其次,再看青年成长过程中正面引路人的缺失问题。通常,青年成长路上,领路人是一个重要的要素,充当青年成长中的指导和教诲的角色。十八岁那天“父亲在我脑后拍了一下。于是我欢快地冲出了家门。”从这一刻起,“我”一下子被抛入现实社会,开始孤独地面对陌生世界,“我”在路上漫无目的,没有方向。因为“我”出发前就没有预设的目标和来自成人的导向。当“我”坐上汽车,虽然是向自己来时的方向行驶,但“我”仍然觉得舒服。因为“我”没有方向。

接着“我”想要找个旅店。寻找旅店从某种意义上象征着青年在进入成人世界中对现实生活的归宿和自我精神所属的一个寻求。旅店象征人生道路上的一程,“我”要在这个旅途中不断地寻找和尝试新的落脚点。在这个动态的过程中,对世界进行不断地认识和体悟,从而找到自己的位置。当“我”坐在车上问司机,要去哪里,他也说“开过去看”。一个人在成长过程中总会受到身边人的影响,可能是积极的,也可能是消极的。这些人物影响着主人公的生活经历和他们对社会的认识。青年在观察这些人物扮演的社会角色中逐渐找到自我,找到自己在社会中的地位。而在《十八岁出门远行》这部作品中,会发现余华将主人公与外在世界的人们之间最大限度地陌生化了。所有的人物都是模糊不清和无来由的。就连那个唯一和主人公发生过交流的司机也是无章可循,喜怒无常。成长领路人的缺失,使得主体仿佛被置于社会的荒漠。

艺术特色

这篇小说的情节十分荒诞,充满了掠夺与欺骗。

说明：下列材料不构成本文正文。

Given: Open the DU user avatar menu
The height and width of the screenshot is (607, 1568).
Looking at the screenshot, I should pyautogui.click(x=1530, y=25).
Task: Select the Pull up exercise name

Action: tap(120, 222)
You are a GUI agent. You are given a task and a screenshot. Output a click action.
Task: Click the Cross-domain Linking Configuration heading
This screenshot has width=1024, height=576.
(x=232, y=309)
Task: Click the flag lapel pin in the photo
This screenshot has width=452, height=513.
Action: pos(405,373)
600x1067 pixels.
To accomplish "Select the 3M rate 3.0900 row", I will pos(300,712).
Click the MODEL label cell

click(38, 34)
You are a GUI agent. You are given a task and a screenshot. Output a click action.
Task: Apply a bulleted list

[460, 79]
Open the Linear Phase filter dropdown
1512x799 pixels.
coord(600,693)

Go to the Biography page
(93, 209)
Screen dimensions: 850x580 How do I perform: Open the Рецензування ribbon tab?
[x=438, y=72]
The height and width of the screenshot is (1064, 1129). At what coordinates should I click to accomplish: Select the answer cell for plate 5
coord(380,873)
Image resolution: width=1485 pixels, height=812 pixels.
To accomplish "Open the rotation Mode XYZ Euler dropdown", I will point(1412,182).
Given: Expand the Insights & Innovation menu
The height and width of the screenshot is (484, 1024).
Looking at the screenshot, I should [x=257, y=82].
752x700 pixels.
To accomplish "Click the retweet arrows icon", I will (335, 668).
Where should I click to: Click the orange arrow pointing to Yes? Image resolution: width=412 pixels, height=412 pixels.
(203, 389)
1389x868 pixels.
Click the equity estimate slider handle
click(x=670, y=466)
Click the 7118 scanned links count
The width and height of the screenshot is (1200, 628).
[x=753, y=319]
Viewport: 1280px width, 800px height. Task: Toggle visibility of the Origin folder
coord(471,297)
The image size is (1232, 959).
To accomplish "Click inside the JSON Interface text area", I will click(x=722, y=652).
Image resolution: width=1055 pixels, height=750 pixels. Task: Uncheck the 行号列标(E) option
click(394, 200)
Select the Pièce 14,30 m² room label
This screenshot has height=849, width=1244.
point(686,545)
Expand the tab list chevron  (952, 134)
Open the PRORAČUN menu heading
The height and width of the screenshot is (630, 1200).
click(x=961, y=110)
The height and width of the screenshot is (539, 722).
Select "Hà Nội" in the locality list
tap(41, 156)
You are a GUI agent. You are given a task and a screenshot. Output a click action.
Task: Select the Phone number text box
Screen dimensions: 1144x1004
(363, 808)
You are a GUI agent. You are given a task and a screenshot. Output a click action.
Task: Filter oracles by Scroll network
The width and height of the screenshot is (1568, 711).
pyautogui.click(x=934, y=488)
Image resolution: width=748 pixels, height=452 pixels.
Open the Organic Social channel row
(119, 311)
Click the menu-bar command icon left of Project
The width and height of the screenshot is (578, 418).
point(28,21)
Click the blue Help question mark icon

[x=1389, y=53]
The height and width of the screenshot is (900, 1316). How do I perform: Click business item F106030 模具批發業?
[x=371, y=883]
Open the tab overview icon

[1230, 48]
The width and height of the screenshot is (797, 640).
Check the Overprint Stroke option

为了搭便车,“我”向司机敬烟,司机接受了“我”的烟,却粗暴地拒绝“我”乘车;“我”凶狠地呵斥他,他却“笑嘻嘻地十分友好地看起我来”,而且还要“我”在车正开着时去车厢取苹果;汽车抛锚了,司机不但不着急,反而在旁边认真地做起了广播体操;有人抢劫车上的苹果,他竟然无动于衷,只对“我”被打破的鼻子感兴趣;抢劫又一次发生,“我”奋不顾身地反抗,被打得“跌坐在地上”,“再也爬不起来”,司机不但不同情和帮助“我”,却“站在远处朝我哈哈大笑”;最后司机也参加到抢劫者行列里去,把“我”的背包也抢走了。从表面看,这一切都是不合情理的,是荒诞的,但从艺术的角度看,这正符合现代主义文学的要求。现代主义文学往往不主张作品去再现生活,而是提倡从人的心理感受出发,表现生活对人的压抑和扭曲。这里的故事本身仅仅是一种媒介,或者是一种象征,因此,不能用现实生活的逻辑来理解作品。其实,这篇小说正是通过“我”第一次出门远行的经历,表现对生活的一种感受。显然,作者的指向是现实生活的荒诞与虚伪,想要凸显的是人世之险、人性之恶,这也是余华对现实冷峻思考的结果,是作者对现实世界的真实反映。在这里,小说的故事情节并不重要,重要的是要给读者一种荒诞离奇的感觉。读者越是感到离奇、荒诞,不可思议,作者的目的也就达到了。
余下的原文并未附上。